▶ _Directions for this task_
In this exercise, retype exactly the lines from the start of the entries through the line bearing "詳しいプロフィールはこちら (234, 396)", leaving every picture out.

Segment Start: Supplied entries

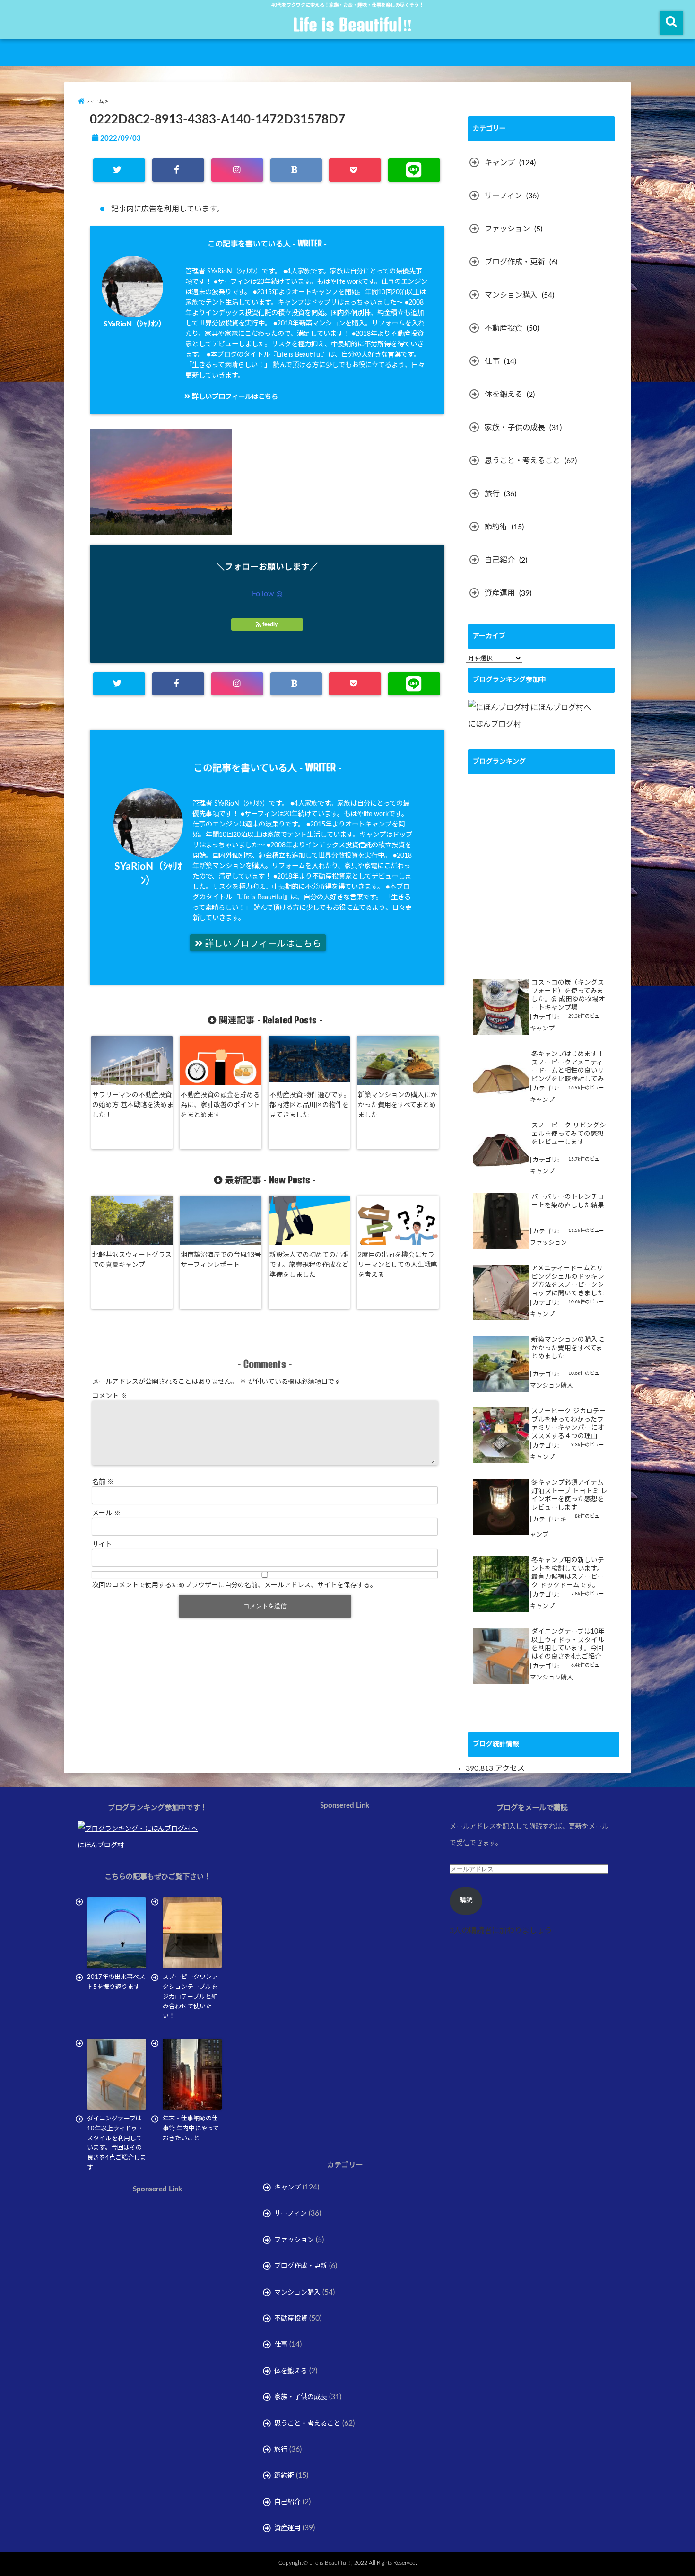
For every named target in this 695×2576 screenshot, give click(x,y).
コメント (109, 1396)
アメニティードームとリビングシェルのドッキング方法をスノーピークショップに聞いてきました (567, 1281)
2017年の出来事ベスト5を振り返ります (116, 1982)
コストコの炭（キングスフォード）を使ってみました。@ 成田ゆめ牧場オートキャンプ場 (568, 995)
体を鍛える (503, 394)
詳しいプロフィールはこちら (234, 396)
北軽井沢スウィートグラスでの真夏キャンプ (132, 1260)
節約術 (496, 527)
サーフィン (503, 196)
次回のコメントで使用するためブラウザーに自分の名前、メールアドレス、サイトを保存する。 (234, 1585)
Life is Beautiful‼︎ (352, 24)
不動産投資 (503, 328)
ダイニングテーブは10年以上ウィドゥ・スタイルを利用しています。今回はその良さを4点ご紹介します (568, 1644)
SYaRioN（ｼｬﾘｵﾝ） (135, 324)
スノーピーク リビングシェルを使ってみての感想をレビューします (568, 1133)
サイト (102, 1544)
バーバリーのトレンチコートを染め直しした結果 (567, 1201)
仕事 (492, 361)
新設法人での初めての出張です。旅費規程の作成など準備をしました (309, 1265)
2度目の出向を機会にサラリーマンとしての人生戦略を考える (397, 1265)
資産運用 (500, 593)
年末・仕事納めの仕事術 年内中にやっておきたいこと (191, 2129)
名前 (103, 1482)
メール (106, 1513)
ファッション (507, 229)
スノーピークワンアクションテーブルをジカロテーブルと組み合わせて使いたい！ (190, 1997)
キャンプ (500, 163)
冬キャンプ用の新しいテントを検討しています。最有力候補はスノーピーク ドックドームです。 (567, 1573)
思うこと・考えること (522, 461)
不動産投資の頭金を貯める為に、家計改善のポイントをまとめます (220, 1105)
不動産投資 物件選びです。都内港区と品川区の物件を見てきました (309, 1105)
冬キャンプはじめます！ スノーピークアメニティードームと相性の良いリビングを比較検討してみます (567, 1067)
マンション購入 (511, 295)
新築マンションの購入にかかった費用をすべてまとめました (397, 1105)
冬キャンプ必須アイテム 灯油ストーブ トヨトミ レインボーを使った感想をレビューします (569, 1495)
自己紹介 (500, 560)
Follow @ (267, 594)
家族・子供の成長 (515, 427)
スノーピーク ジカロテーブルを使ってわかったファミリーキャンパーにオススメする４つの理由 (568, 1424)
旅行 (492, 494)
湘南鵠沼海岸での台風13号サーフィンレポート (221, 1260)
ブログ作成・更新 (515, 262)
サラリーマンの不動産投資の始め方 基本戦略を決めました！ (133, 1105)
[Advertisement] (157, 2301)
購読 (466, 1900)
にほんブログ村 (494, 724)
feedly (270, 624)
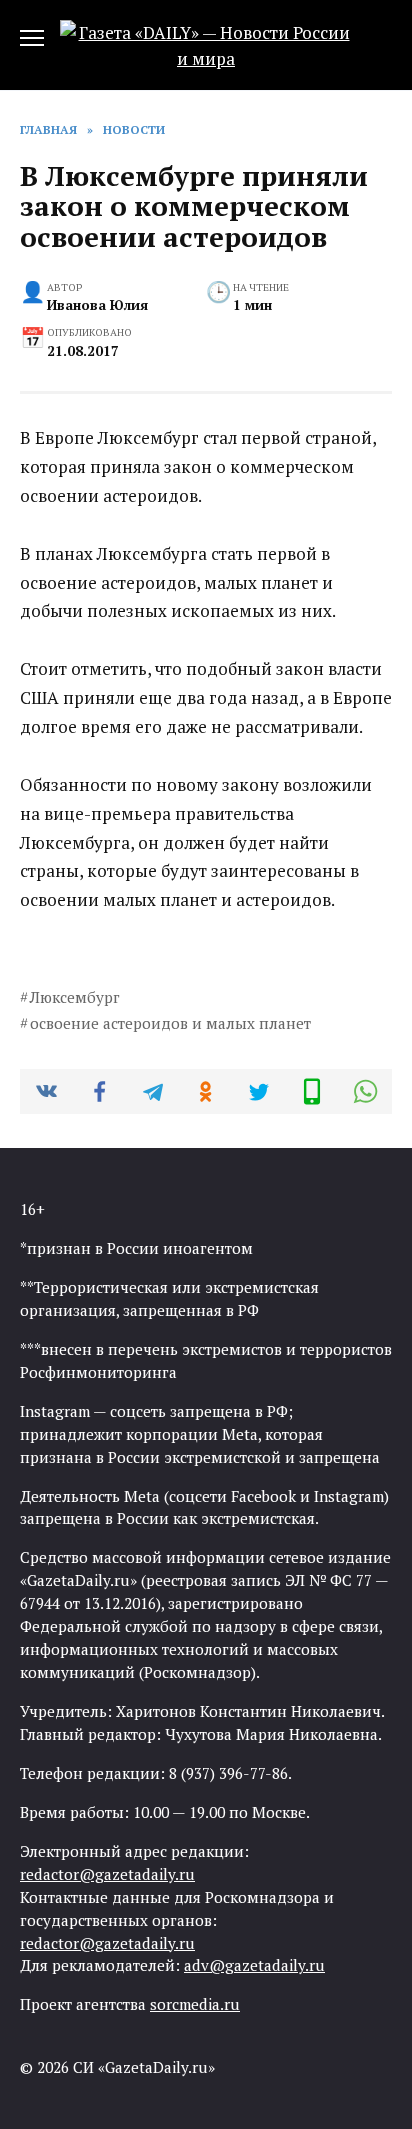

Segment End: Supplied entries

▶ _Task answer_
For every named target in this 695×2576 screenshot, give click(x,y).
コメント (109, 1396)
アメニティードームとリビングシェルのドッキング方法をスノーピークショップに聞いてきました (567, 1281)
2017年の出来事ベスト5を振り返ります (116, 1982)
コストコの炭（キングスフォード）を使ってみました。@ 成田ゆめ牧場オートキャンプ場 (568, 995)
体を鍛える (503, 394)
詳しいプロフィールはこちら (234, 396)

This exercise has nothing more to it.